It may be created for a new language with the src/utilities/indexdict program provided with FreeLing.
The source file must have the sense list for one lemma-PoS at each line.
Each line has format: W:lemma:PoS synset1 synset2 .... E.g.
W:cebolla:N 05760066 08734429 08734702
The first sense code in the list is assumed to be the most frequent sense for that lemma-PoS by the sense annotation module. This only takes effect when value msf is selected for the SenseAnnotation option.
The file may also contain the same information indexed by synset (that is, the list of synonyms for a given synset).
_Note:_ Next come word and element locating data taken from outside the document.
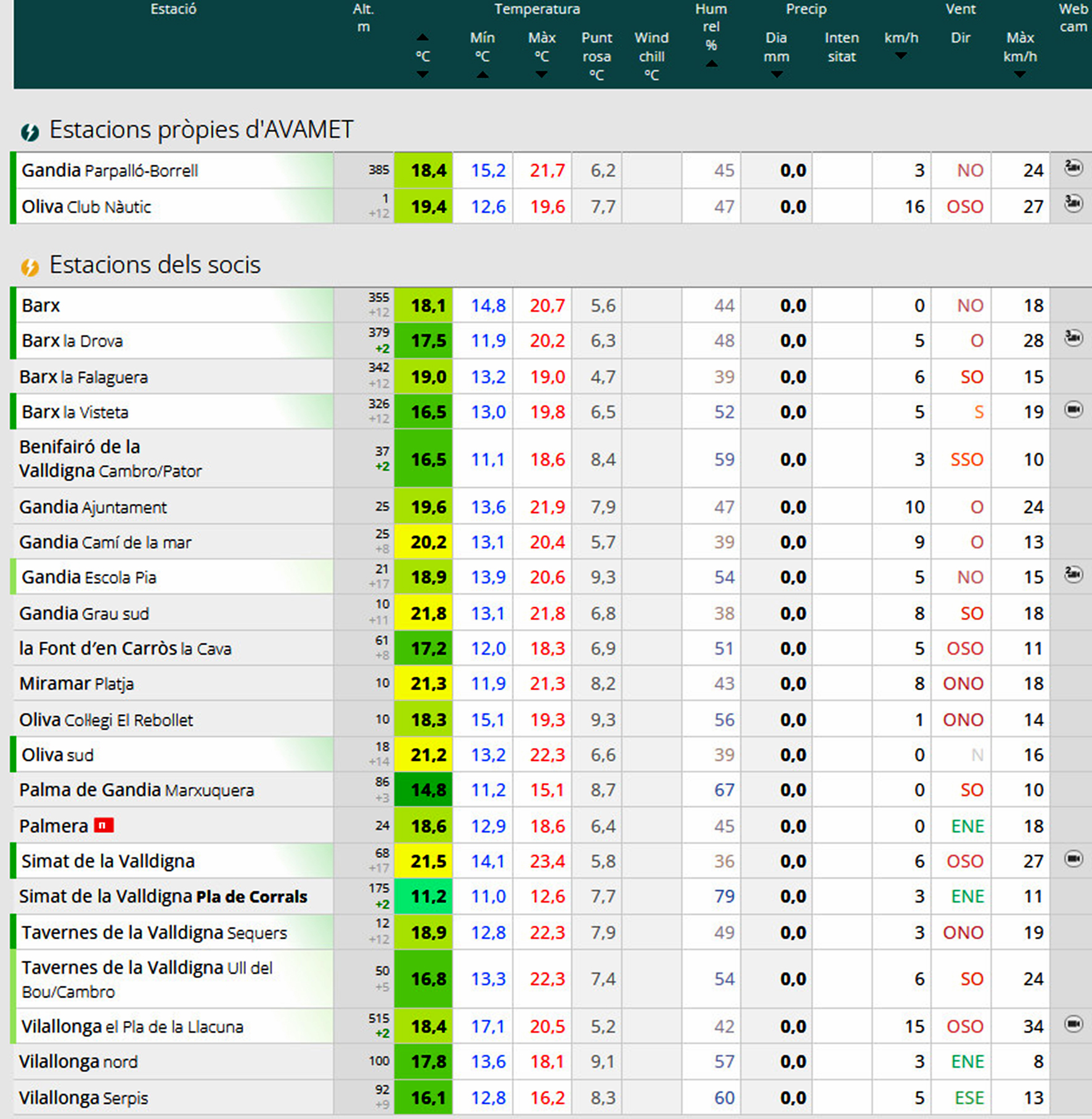Open webcam icon for Gandia Parpalló-Borrell
Viewport: 1092px width, 1119px height.
click(1074, 168)
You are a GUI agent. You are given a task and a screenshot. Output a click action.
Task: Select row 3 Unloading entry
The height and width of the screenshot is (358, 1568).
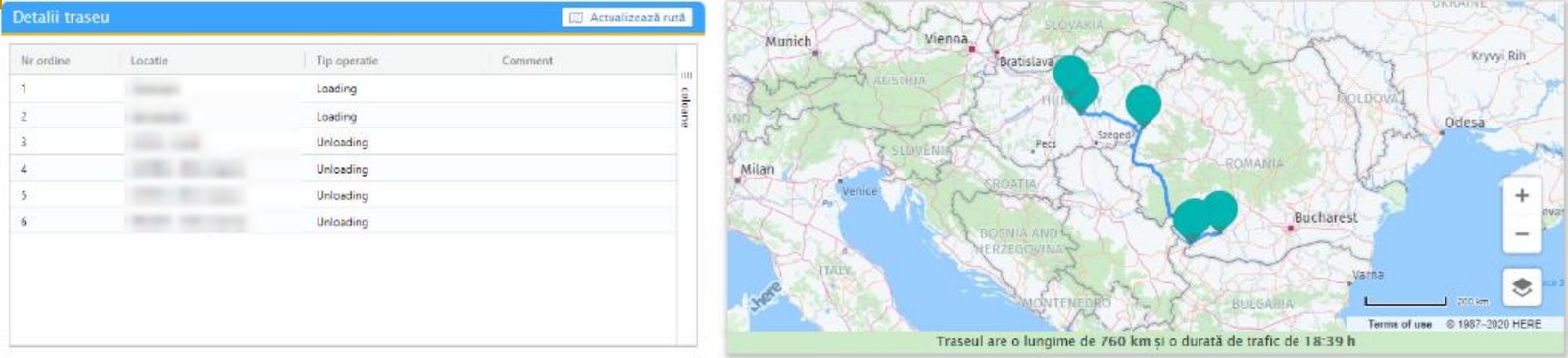pos(343,142)
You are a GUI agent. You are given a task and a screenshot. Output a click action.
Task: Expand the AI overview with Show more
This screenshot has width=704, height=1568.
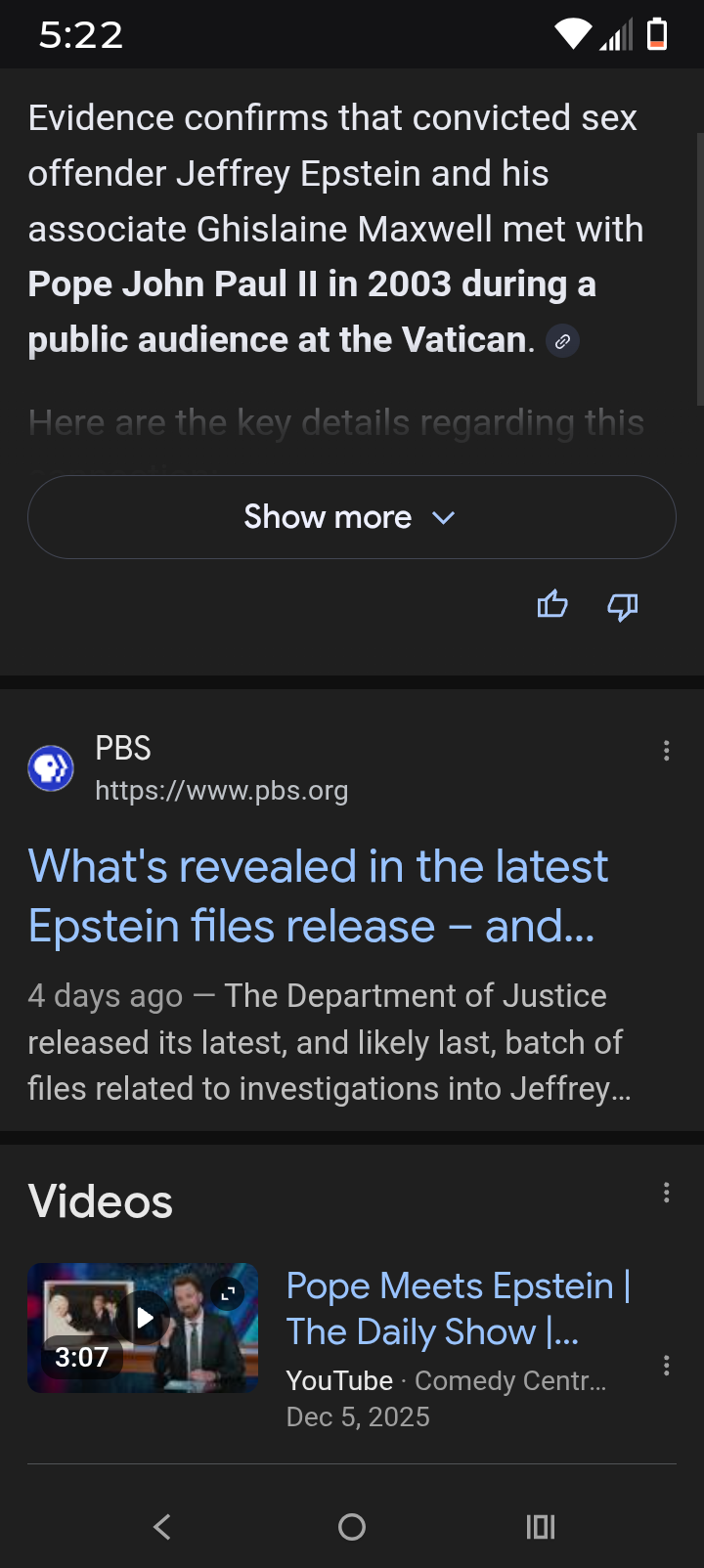[x=328, y=517]
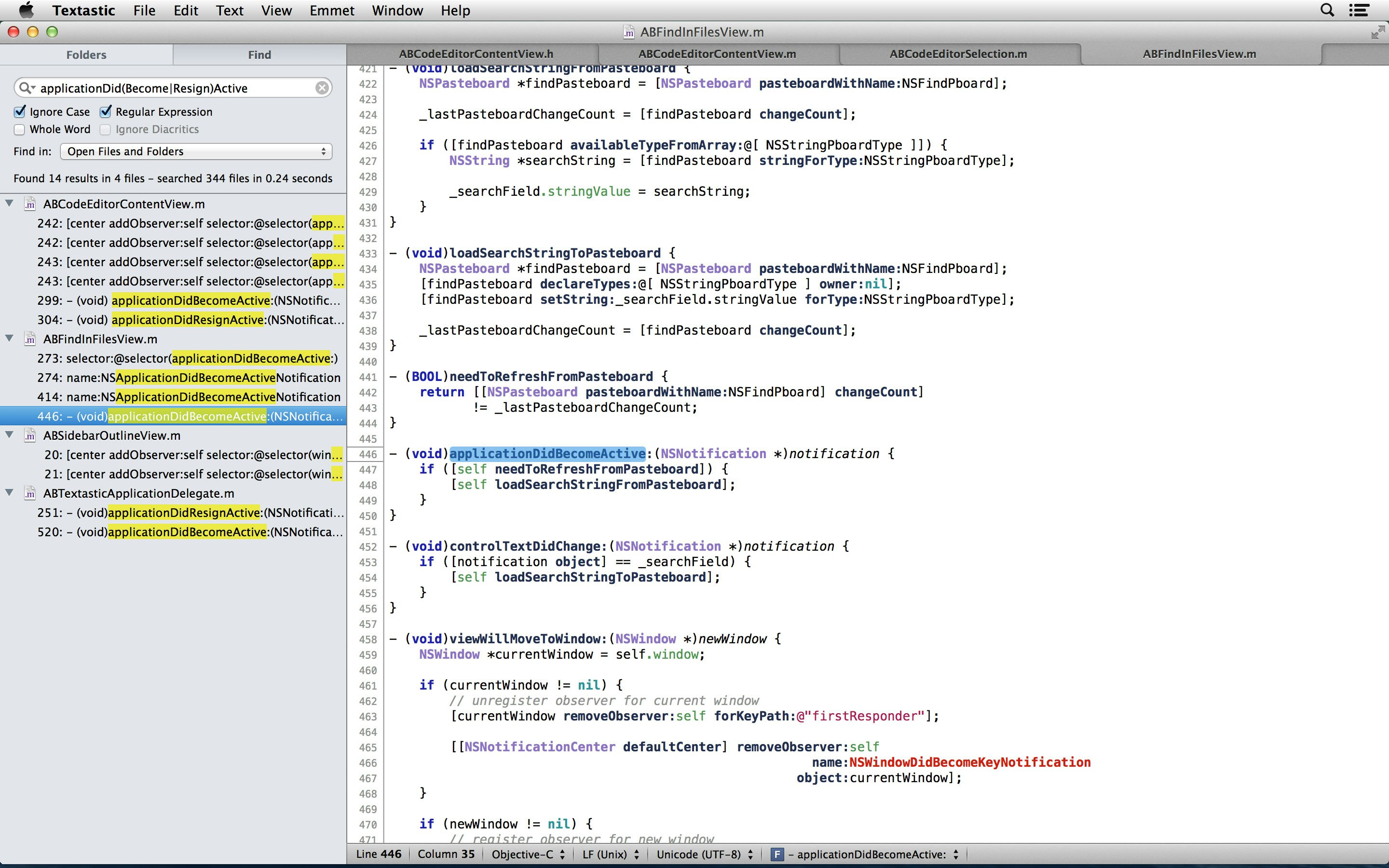
Task: Click the Spotlight search icon in menu bar
Action: click(x=1327, y=10)
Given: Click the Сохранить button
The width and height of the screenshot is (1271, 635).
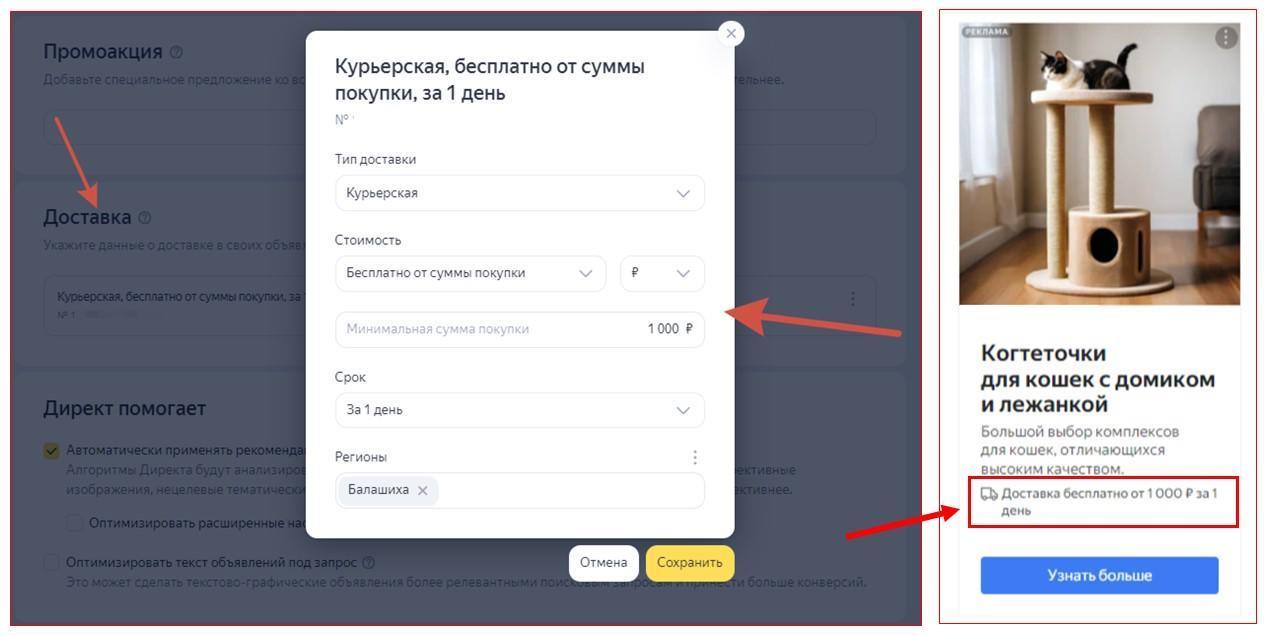Looking at the screenshot, I should point(690,563).
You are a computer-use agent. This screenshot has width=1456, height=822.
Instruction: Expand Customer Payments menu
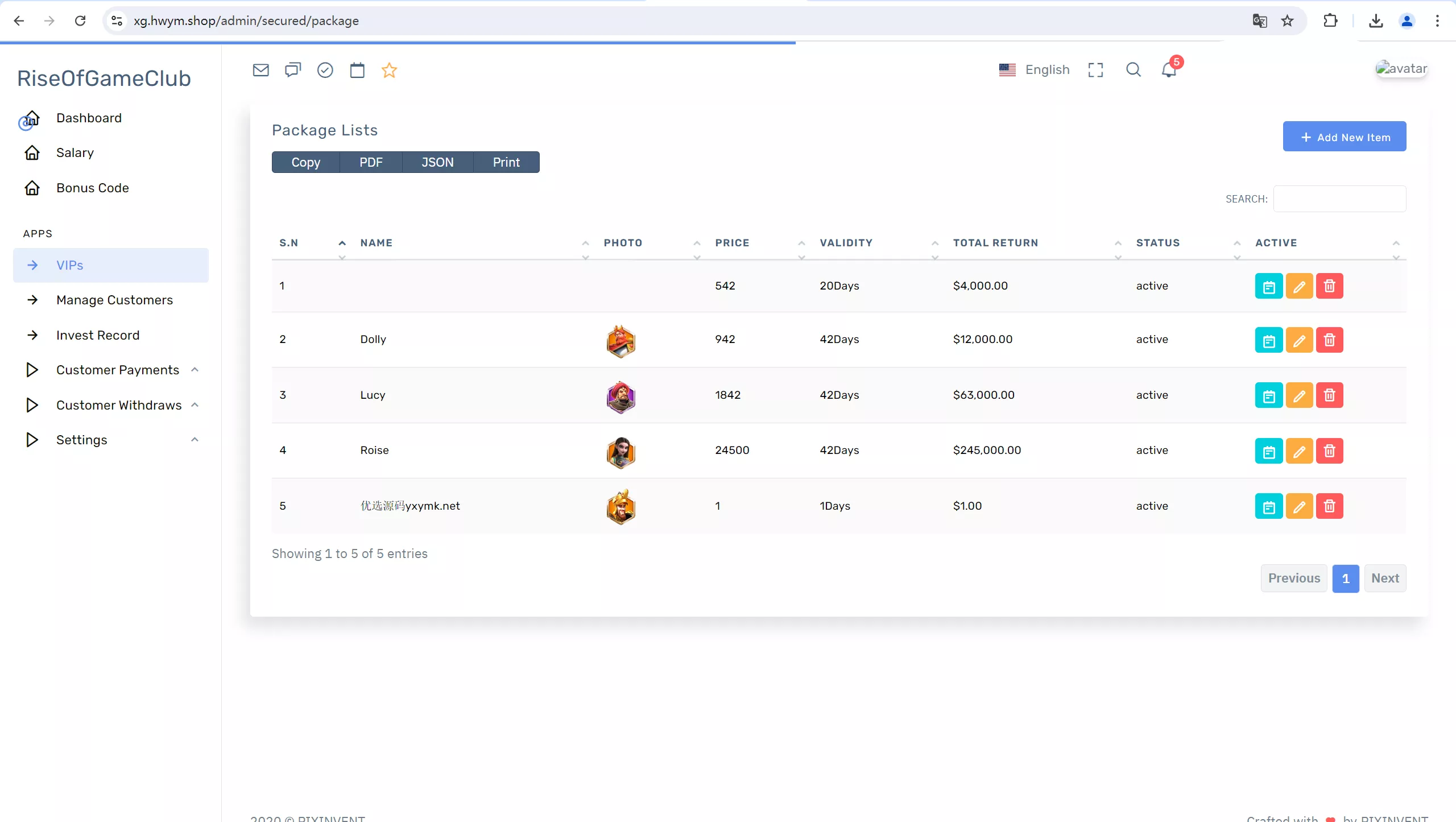tap(118, 370)
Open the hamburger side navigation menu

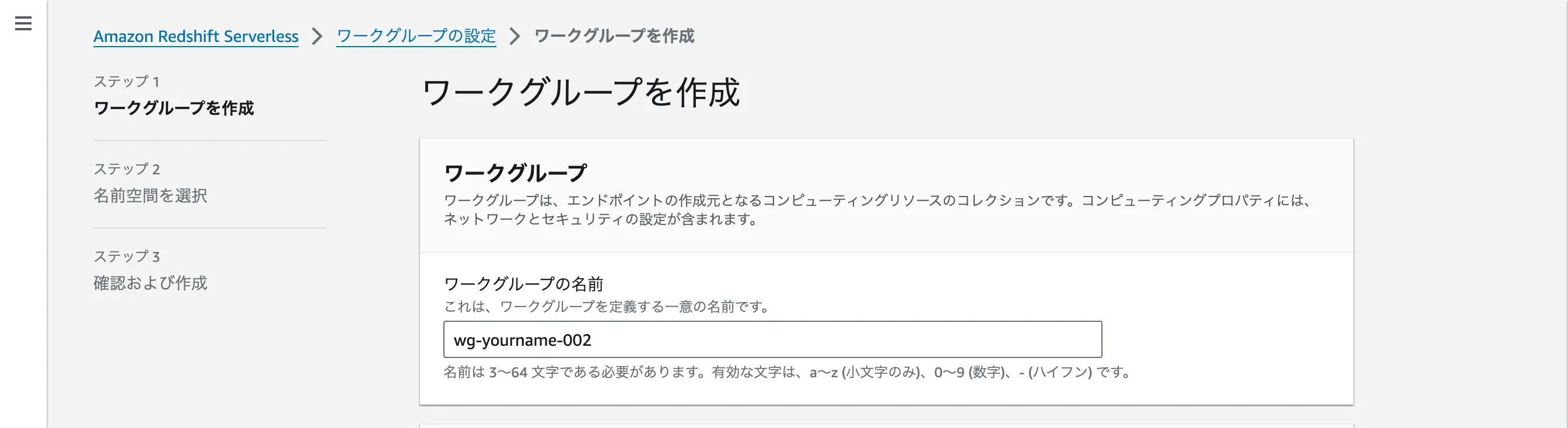tap(23, 24)
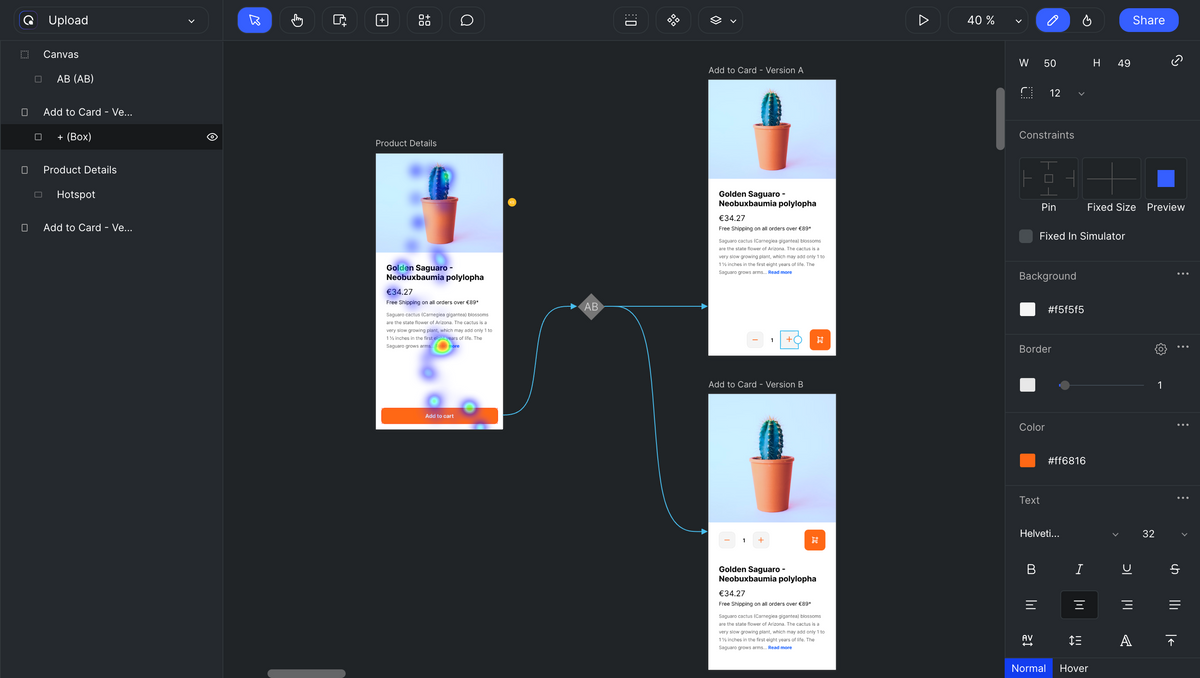Image resolution: width=1200 pixels, height=678 pixels.
Task: Enable Fixed In Simulator checkbox
Action: tap(1026, 236)
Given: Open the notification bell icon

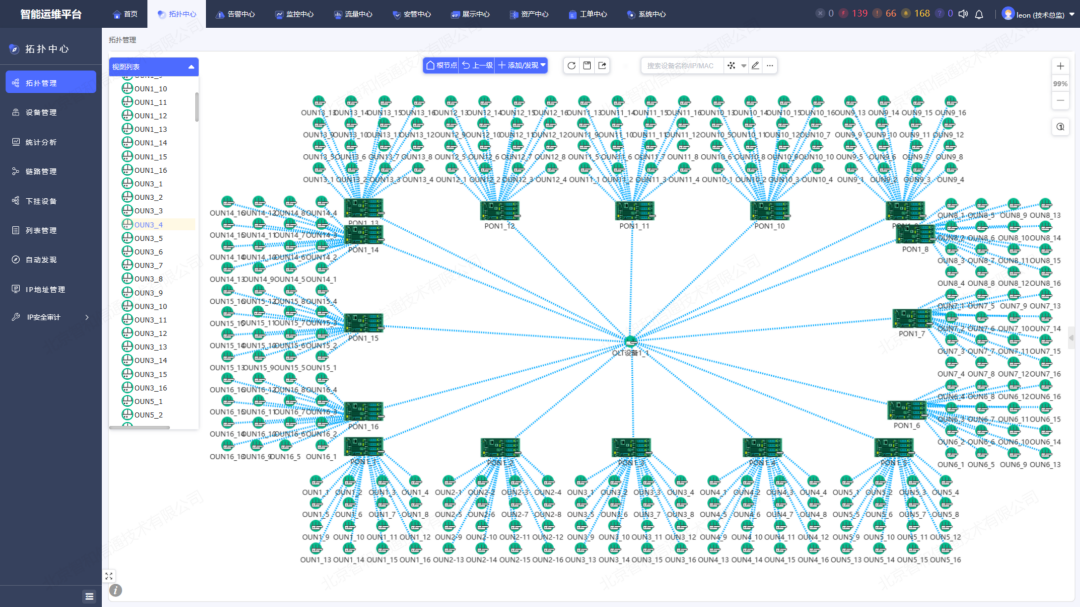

This is useful if you are using the synon
function in your dependency rules (see section 2.17).
The lines with this information have the format
Each line has format: S:synset:PoS lemma1 lemma2 .... E.g.
S:07389783:N chaval chico joven mozo muchacho niņo
To create a sense file for a new language, just list the sense codes
for each lemma-PoS combination in a text file
(e.g. sensefile.txt
), with lines in the format described above, and
then issue:
indexdict sense.db < sensefile.txt
This will produce an indexed file sense.db which is to be
given to the analyzer via the SenseFile option in
configuration file, or via the -fsense option at command line.
It can also be referred to in the entry WNFile of the <SEMDB>
section of a file of dependency labeling rules (section 2.17).
2008-01-24